Minor’s “Piranesi Unbound,” co-authored with Carolyn Yerkes, associate professor of early modern architecture at Princeton University, examines nearly 200 of Piranesi’s engravings and drawings. The researchers work from the perspective that these prints were meant to be pages in a dozen volumes about the monuments and history of Rome, and also about the limits of what can be known about the past. The research, recuperative in method, serves as a biography of Piranesi’s books, bringing text and image together to reveal a learned mind alive with biting wit and unflinching big-picture questions.
“Piranesi loved to make ancient Rome look grandiose and overpowering,” Minor said. “He also knew how to use images to make arguments in service of advertising.”
Many of Piranesi’s early works were copperplates sold to Roman publishers as illustrations for Grand Tour guidebooks. Later in his career, he became a publisher himself.
When Minor arrived at Notre Dame in 2015, Cheryl Snay, curator of European art at the Snite Museum of Art, pulled some drawings based on Minor’s research interests. One was a Piranesi drawing, and when Minor turned it over, she found a printed text.
“This was very exciting because I knew that just a few months prior, Princeton University had acquired another sheet by the artist that also had text on its back,” Minor said.
Starting with the idea that the drawings must be made on pages from a book, she began reconstructing these passages about tombs, which included italicized text signaling content quoted from other sources.

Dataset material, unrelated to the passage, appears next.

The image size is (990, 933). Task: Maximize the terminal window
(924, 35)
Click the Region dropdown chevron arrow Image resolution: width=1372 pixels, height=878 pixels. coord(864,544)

There were also spelling mistakes, suggesting the drawings were made on discarded proof pages for a book, not a finished product.
Thus began a multi-continent, multi-scholar collaboration to study the backs of Piranesi drawings, many of which are located in London, Berlin and New York. Minor said it was essential to go and physically see the objects; in order for Piranesi to print a text or image on paper, the paper had to be damp, which is why his drawings had to have been done last.
What Minor and colleagues found in these works was the artist telling them about his work and his life — his art.
“Most of these drawings show men working in Piranesi’s print shop, and he’s sitting there with a scrap paper pile next to him, doodling, looking at the guy who is hanging up wet prints on a clothesline, or working on a copperplate while wearing the heavy apron to keep acid off him,” Minor said.
On these pieces of waste paper, Minor said, Piranesi sketched images of men printing on paper, with the visual effect of sitting next to the artist, looking over his shoulder in his studio.
“If we stop looking at these drawings as loose sheets of paper and think about them as designed to be pages of books that go with other printed images, that can open up a new way of seeing the career of one of the 18th century’s great artists,” Minor said. “Bookmaking was his primary medium, not printmaking.”
These findings have significant implications for museums and also collectors, Minor said, adding that Piranesi’s broad fan base includes such figures as Victor Hugo and Walt Whitman.
Beyond its impact on the art world, this research has broad interdisciplinary value because of the kinds of questions central to Piranesi’s work. Like many thinkers of his time, Piranesi was engaged in the process of distinguishing primary and secondary sources.
“‘How do we know what we know?’ is Piranesi’s core question across media, and he challenges us to think about what texts can teach us, and not to limit our view of what counts as evidence or a primary source,” Minor said.
Currently on sabbatical in Rome, Minor is working on a biography of Piranesi for a non-specialist audience.